Regional hubs for evidence intermediaries that support impacts at the country level

Overview

By mid-2026 we will have two regional hubs made up of evidence intermediaries that support impacts at the country level. These evidence intermediaries may provide timely, demand-driven evidence support and/or provide science advice. They may be aligned ‘up’ to advisory and decision-making processes and/or ‘out’ to learning and improvement platforms. The regional hubs will respect the principle of subsidiarity: their focus is supporting those working at the country (or local) level, with the rare exception of when there are regional ‘windows of opportunity’ (e.g., through a regional multilateral process).

The first two regional hubs will likely be supported in Africa and in Latin America and the Caribbean. A sub-regional hub is currently being explored for the UK and Europe. The next most likely priorities are Asia Pacific and the Middle East. We will regularly provide updates on the status of these hubs. An expansion in coverage will be considered as part of possible new foundational investments.

We hope that the regional hubs will develop strong, efficient working relationships with UN Country Teams and their regional collaborative platforms, economic commissions, and issue-based coalitions, particularly as they evolve according to the UN80 Initiative Action Plan. The Global SDG Synthesis Coalition has already been helping us explore collaborations with some of these existing regional assets.

We also hope that the regional hubs will work synergistically with groups such as the regional chapters of the International Network for Governmental Science Advice (INGSA), as well as its Francophone partner (Réseau francophone international en conseil, or RFICs), with local Embedded Evidence Labs (EEL), and with other similar groups. We have INGSA, RFICs and EEL representatives on our Communities Council to support such strategic coordination.

Why this matters

Regional hub-supported evidence intermediaries can be a game changer for decision-makers – government policymakers, organization leaders, professionals and citizens, as well as UN agency staff – by providing access to trustworthy, actionable and locally applicable insights on all of their big questions (or problems). These insights can be based on the many needed forms of local evidence and on learnings from around the world, including how these learnings vary by groups and contexts. National (and local) decision-makers may need local data analytics, modeling, evaluation, behavioural / implementation research, and qualitative insights. They also need what ESIC brings to the table through evidence synthesis – what has been learned from other countries and with what equity considerations and confidence or caveats. Evidence intermediaries, through processes like stakeholder dialogues and citizen panels, can also place research evidence alongside the many other factors that will influence decision-making, such as institutional constraints, interest-group pressure, values, and Indigenous and other ways of knowing.
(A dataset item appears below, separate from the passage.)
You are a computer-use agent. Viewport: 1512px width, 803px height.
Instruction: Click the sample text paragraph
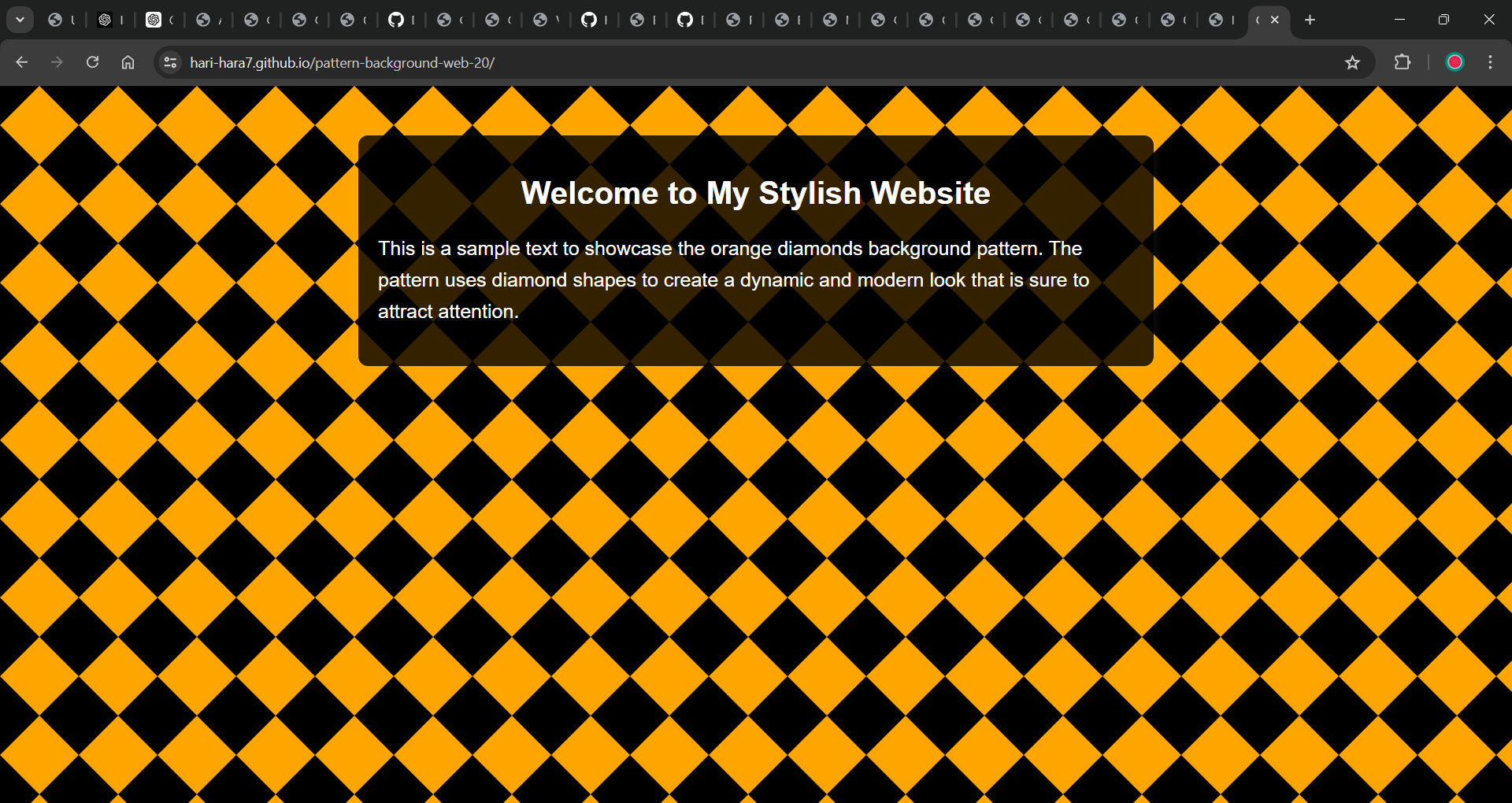(x=733, y=279)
The regional hub-supported evidence intermediaries can also be a game changer for synthesis teams and technology companies by providing access to the synthesis- and AI-ready data from specific groups and context. Such data can be used by anyone wanting to contextualize the insights for a different group or context.

Lastly, these evidence intermediaries will be a game changer for four types of funders: international assistance, national (or domestic) funders, philanthropic, and research. For example, international assistance funders may want ‘best buys’ lists contextualized to local groups and contexts. National funders may want greater rigour in how they learn from other countries. Research funders may want more locally contextualized feedback loops to improve the relevance and rigour of primary research or to write calls and require proposals that leverage and contribute to the infrastructure and help move us to full coverage with locally contextualized evidence syntheses addressing key local priorities.